23 October 2017. Women play an important role in food production and provision in Africa South of the Sahara (SSA), yet are underrepresented in the agricultural research community in many countries. Fewer women than men are trained, recruited, and employed in the agricultural sciences. Where they are employed, female researchers are often young and less qualified than their male colleagues.
The good news is that, according to a recent paper in the Journal of Gender, Agriculture and Food Security by Nienke Beintema, head of the Agricultural Science and Technology Indicators (ASTI) initiative, many African countries have begun making progress towards a gender balance in their agricultural research systems. The data can be accessed via ASTI’s new Women in African Agricultural Research Data Portal, created in partnership with African Women for Agricultural Research and Development (AWARD).

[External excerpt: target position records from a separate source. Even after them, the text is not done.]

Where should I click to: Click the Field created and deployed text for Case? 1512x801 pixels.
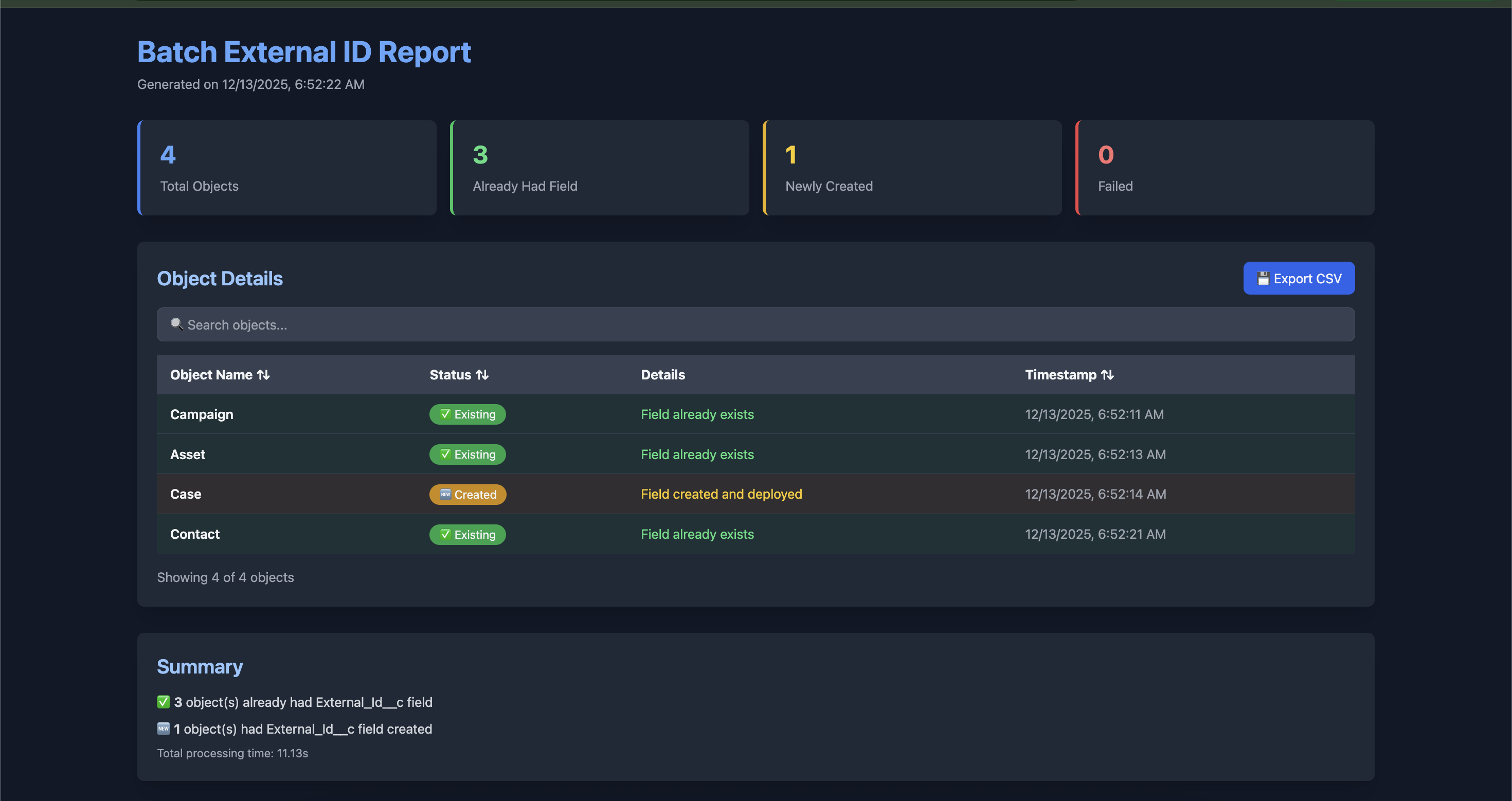click(722, 494)
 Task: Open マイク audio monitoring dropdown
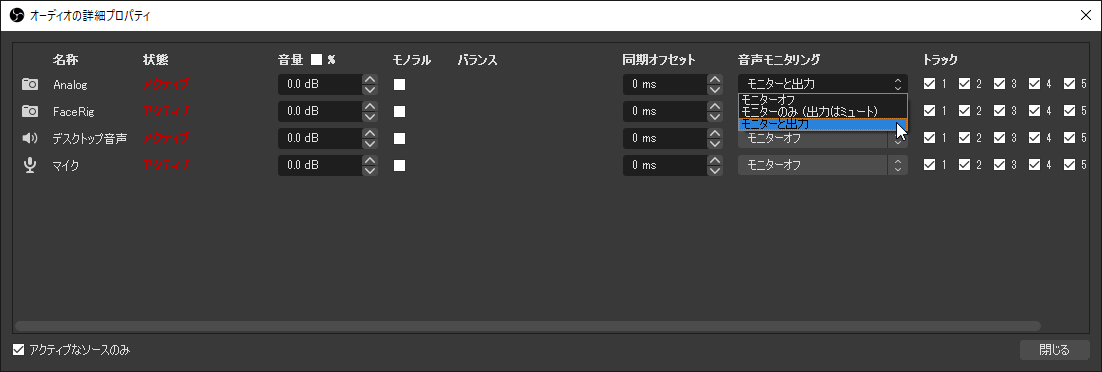822,165
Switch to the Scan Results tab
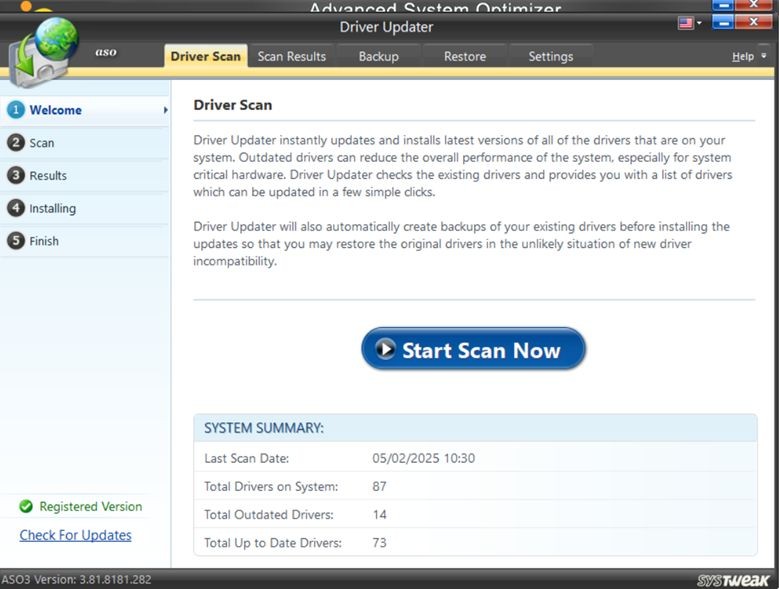Viewport: 779px width, 589px height. click(x=291, y=57)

The number of women researchers in Africa South of the Sahara rose in both absolute and relative terms between 2008 and 2014—possibly due to increased access to education for girls, which has resulted in more women enrolled in agricultural sciences, and sciences overall.
Beyond the goal of basic equity, there are many arguments for including more women in agricultural research. As the InterAcademy Council observed, (Inventing a better future, 2004, 160 pages) more than half of most countries’ populations—their women—have traditionally been overlooked for important jobs or were deprived of the education needed to make them contenders, robbing countries of enormous reservoirs of talent in science and technology. Higher rates of female participation in science and technology have been shown to improve the quality and competitiveness of research and innovation.